Control Panel | System Properties | Performance Tab
File System Button Troubleshooting Tab
Check the *Disable write-behind caching for all drives* box.
Leave this checked while trying the rest of the solutions. Uncheck when done.
File System Button Removable Drive Tab
Uncheck *Enable write-behind caching on all removable drives* box if checked.
Leave this unchecked while trying the rest of the solutions. Check when done if desired
Graphics button
Set hardware acceleration to None and test. If that works, move it up a notch at a time

Couple of things the article doesn't mention:
IRQ Steering: If present, uncheck *Get IRQ Table using ACPI BIOS* with *Use IRQ Steering* checked

Right next to IRQ Steering tab is a Settings tab. Change *Device enumeration* from *Use Hardware* to *Use BIOS*
Toggle the BIOS PnP OS setting (wording will vary, Yes/No, Win95/Other Win9x/NT)
There should also be a setting for Reset Configuration Data; set this to Yes/Enabled when changing PnP OS setting. This will force the BIOS to re-enumerate the hardware.
Try all 4 possible combinations of *Device enumeration* and BIOS PnP OS

The PC will have either APM or ACPI support.
For APM PCs

In Device Manger | System | Advanced Power Management Support | Settings
There may be an Enable Power Management check box, it may be in Control Panel | Power management (as Enable APM), or it may not exist. Make sure it is enabled when testing these next two (try them one at a time:
Check the *Force APM 1.0 mode* box if present.
Check the *Disable power status polling* box if present

If both the BIOS and Win98SE have an Enable APM/Enable Power Management setting, try it in all 4 possibilities

ACPI
If both the BIOS and Win98SE have settings to enable/disable, try all 4 possibilities
If the BIOS is ACPI but Win98SE shows APM, you may need to re-install using setup /P j to enable ACPI support. It may have been turned off in the BIOS when Win98SE was installed, or it just wasn't detected properly

Also, check the BIOS for anything relating to PCI Interrupt with choices of *Edge Triggered* and *Level Triggered*.
PCI should be *Level Triggered*
If there is a setting for *PCI Busmaster*, toggle it.

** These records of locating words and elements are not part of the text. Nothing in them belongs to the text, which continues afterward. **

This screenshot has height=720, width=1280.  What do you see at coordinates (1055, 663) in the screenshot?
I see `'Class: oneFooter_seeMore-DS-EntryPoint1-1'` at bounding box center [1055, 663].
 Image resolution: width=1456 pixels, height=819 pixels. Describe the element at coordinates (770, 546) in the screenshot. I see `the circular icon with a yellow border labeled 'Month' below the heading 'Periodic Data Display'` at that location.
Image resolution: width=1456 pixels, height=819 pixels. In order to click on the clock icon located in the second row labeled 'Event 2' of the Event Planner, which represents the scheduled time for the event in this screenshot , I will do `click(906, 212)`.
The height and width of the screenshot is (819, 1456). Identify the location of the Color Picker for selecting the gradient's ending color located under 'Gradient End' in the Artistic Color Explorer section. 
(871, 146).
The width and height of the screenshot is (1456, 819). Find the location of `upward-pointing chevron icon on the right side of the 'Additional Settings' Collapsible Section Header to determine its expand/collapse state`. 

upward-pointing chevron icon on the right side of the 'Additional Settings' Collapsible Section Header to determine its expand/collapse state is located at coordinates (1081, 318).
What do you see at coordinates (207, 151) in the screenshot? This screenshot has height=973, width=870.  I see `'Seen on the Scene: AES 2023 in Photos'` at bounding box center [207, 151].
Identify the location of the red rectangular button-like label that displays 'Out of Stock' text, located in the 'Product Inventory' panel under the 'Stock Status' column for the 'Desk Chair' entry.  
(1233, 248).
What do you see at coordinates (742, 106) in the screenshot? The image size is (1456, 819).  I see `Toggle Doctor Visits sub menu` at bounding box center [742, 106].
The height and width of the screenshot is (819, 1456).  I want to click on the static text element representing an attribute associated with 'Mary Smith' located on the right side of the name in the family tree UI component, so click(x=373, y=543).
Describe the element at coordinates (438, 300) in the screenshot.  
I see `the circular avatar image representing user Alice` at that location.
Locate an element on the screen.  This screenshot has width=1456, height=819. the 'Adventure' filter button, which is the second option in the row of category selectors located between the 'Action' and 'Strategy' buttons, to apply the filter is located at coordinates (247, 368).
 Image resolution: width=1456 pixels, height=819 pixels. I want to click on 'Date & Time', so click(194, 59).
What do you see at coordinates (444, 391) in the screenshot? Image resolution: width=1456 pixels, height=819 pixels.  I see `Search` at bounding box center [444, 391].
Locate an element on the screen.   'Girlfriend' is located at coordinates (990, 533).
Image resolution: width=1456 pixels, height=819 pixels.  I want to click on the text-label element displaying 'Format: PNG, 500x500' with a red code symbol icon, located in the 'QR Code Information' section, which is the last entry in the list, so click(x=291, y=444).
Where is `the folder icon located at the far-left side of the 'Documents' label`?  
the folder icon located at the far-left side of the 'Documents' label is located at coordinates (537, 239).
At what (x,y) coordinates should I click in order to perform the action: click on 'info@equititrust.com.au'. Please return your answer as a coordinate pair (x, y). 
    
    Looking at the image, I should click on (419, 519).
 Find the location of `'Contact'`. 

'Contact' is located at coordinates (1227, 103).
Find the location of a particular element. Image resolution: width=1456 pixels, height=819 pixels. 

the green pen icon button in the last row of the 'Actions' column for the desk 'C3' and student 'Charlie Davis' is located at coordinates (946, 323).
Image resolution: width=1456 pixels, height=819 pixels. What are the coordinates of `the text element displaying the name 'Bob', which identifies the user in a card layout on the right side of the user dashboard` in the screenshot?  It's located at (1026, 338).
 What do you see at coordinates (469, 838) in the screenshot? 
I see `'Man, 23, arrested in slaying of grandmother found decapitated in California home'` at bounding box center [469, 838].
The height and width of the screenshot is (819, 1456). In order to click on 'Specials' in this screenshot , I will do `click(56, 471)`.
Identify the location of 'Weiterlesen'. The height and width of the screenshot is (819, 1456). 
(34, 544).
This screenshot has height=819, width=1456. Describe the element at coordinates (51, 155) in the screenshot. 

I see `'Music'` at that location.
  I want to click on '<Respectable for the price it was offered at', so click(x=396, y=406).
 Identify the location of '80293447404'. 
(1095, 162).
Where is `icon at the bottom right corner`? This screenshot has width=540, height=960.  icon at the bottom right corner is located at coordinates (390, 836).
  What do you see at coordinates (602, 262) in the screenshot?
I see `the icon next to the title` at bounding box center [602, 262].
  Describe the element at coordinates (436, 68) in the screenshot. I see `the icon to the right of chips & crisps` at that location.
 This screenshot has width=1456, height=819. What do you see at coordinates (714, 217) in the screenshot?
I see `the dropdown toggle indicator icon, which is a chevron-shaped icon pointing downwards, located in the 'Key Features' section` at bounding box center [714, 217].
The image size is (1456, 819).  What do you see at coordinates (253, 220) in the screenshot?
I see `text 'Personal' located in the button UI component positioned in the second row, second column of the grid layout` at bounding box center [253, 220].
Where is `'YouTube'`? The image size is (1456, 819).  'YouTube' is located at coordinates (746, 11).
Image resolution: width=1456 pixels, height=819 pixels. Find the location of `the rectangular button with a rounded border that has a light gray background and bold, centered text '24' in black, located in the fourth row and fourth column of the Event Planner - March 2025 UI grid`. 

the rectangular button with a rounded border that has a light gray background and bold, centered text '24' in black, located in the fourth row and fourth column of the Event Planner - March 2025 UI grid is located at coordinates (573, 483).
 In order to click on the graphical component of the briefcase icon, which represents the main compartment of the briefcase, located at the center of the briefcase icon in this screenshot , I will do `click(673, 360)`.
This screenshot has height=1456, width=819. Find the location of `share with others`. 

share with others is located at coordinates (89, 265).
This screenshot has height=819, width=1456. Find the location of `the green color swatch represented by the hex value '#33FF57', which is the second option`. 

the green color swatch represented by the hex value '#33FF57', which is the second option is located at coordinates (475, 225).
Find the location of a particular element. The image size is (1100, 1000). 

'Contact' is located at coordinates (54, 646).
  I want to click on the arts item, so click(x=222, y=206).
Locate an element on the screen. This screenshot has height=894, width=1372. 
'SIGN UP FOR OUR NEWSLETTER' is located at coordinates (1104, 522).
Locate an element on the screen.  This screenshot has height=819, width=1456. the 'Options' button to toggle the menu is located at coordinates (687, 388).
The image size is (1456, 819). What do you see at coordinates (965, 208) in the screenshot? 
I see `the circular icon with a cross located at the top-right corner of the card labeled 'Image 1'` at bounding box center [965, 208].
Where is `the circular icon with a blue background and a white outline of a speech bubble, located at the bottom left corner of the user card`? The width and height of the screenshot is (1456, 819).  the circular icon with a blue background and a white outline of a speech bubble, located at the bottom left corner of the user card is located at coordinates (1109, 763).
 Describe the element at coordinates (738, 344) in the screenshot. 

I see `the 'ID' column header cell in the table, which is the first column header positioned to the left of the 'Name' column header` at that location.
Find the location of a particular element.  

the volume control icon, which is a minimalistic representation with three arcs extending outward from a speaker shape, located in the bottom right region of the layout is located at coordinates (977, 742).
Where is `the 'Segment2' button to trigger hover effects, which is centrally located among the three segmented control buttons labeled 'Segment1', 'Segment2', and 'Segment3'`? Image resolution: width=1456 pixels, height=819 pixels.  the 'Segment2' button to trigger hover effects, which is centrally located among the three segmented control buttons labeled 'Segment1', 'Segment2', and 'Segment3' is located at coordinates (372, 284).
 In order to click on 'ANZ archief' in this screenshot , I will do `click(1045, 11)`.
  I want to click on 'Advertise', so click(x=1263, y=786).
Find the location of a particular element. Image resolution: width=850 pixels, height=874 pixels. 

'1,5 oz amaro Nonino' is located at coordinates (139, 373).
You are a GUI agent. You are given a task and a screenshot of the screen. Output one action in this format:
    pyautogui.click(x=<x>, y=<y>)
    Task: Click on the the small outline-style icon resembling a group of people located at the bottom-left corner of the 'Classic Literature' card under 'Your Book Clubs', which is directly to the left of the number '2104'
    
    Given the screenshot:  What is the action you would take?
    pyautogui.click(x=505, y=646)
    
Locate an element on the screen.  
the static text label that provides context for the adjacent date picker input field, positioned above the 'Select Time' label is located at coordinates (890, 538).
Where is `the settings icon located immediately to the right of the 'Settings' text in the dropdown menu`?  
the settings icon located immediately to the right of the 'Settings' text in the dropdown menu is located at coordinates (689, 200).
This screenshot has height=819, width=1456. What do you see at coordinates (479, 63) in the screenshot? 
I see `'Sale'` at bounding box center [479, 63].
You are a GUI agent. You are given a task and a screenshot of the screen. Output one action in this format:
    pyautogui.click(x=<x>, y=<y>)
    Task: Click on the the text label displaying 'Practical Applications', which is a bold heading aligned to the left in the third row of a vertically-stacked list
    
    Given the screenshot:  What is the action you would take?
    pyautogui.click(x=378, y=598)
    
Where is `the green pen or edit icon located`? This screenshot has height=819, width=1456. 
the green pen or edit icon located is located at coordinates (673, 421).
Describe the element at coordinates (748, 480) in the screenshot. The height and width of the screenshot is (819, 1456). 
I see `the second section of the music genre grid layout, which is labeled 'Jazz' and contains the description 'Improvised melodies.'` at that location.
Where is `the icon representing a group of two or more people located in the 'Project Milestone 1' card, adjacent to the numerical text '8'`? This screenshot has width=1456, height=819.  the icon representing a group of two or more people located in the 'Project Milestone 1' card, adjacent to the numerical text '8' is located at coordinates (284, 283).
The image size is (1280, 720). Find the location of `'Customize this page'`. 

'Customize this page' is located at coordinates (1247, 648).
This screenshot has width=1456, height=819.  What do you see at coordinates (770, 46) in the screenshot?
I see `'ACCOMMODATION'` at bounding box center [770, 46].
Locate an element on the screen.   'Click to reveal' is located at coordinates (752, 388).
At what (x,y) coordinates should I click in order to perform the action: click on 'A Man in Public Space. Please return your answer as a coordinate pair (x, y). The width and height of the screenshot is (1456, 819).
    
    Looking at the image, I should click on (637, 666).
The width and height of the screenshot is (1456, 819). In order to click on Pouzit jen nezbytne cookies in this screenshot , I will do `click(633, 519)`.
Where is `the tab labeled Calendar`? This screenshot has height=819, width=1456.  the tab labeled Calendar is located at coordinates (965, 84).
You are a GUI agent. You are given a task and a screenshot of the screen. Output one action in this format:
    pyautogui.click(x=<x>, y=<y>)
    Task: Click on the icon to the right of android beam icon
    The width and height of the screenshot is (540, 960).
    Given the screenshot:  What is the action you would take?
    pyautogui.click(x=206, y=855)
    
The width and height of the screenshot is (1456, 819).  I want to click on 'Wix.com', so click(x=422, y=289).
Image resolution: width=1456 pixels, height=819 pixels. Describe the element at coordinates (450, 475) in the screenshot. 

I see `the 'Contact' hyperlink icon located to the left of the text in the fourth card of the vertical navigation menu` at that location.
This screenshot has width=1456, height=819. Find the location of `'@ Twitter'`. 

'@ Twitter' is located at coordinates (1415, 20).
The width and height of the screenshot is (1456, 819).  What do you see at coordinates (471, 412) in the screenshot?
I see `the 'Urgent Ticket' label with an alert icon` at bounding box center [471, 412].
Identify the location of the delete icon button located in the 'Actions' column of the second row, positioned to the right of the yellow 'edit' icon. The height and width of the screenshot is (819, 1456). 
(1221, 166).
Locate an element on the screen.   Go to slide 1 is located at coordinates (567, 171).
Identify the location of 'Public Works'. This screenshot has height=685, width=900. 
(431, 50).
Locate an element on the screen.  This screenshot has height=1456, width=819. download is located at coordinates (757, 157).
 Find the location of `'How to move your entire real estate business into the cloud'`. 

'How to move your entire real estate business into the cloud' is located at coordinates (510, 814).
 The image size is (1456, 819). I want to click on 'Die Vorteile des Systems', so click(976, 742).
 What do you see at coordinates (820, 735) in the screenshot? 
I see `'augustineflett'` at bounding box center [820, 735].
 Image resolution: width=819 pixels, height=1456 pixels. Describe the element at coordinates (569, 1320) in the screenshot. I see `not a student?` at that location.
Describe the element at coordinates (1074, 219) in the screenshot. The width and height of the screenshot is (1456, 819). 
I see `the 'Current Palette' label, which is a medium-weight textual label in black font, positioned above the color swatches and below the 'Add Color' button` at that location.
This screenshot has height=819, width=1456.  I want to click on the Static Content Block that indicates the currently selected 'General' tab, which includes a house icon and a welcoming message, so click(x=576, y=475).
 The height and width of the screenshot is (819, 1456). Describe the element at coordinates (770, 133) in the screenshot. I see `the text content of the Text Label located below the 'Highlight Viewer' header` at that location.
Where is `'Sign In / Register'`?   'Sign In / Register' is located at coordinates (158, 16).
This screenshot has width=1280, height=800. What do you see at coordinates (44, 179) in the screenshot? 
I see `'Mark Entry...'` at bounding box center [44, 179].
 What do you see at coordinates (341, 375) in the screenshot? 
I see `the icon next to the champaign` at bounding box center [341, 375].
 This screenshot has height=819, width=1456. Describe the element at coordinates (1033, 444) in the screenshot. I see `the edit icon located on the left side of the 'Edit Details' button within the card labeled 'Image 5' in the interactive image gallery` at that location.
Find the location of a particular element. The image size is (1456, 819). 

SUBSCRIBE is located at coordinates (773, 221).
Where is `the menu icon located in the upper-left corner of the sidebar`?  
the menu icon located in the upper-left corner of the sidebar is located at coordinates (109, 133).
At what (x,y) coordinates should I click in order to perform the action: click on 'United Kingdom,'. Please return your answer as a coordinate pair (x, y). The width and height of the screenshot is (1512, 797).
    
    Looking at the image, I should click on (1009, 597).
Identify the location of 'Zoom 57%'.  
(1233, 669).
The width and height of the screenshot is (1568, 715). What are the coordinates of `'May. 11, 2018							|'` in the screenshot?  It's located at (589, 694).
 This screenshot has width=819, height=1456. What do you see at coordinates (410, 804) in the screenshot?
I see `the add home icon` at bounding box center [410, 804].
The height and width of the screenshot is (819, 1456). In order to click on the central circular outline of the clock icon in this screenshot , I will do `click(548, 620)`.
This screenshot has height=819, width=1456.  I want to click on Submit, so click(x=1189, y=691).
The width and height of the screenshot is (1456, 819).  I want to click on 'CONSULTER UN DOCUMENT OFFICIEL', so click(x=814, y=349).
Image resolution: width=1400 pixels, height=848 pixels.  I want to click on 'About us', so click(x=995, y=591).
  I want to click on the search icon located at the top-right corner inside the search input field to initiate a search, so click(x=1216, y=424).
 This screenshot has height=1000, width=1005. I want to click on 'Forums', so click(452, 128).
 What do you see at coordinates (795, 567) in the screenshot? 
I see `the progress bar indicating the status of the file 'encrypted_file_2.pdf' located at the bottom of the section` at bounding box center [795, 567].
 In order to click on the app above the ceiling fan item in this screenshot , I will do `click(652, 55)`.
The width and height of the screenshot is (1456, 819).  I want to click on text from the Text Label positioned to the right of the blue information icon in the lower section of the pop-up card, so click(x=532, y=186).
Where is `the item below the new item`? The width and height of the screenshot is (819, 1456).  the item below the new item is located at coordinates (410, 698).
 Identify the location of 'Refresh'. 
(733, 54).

I have an old K²6 system with a similar problem, except it's Win2K that reboots; Win98SE shuts down just fine.

HTH

Jerry


----------



## Jeffair10 (Jul 15, 2006)

Yea this thing has ACPI, no APM, both in the BIOS and the OS

I have removed all cards and no change

The prob is that it does not hang or do anything like that, it promptly reboots every single time - nothing random, every time, like clockwork

I think that the BIOS is wanting Windows 98SE to do the same "shutdown string" as regular win98, and obviously that isn't going to happen. I think this because it is my experience that reg win98 displays the "It is safe to shut off the computer" screen upon shutdown, and win98SE actually shuts the computer down - i.e. powers it off. 
So in my case, when shutdown is selected, the BIOS wants to clear the cache and end user stuff and simply display the "Safe" message. Yet the OS (Win98SE) is actually trying to shut the power off to all components after clearing the cache, etc. 
Furthermore is the fact that it does display the "Safe" message when shutdown from safe mode - a tale telling sign that the BIOS is not getting the power down instructions from the OS when in safe mode......

After days of changing all sorts of internal peramiters, I am going try to find a BIOS upgrade and re install once again :-( ...

it is a Award Modular BIOS v4.51PG

Thank you for your help!


----------



## Drew7997 (Jun 6, 2005)

I've resolved this problem by building an new PC with XP I believe it was the core 2 duo 6400. can't remember. that machine works like a charm!


----------



## blues_harp28 (Jan 9, 2005)

:up: whatever gets it done.


----------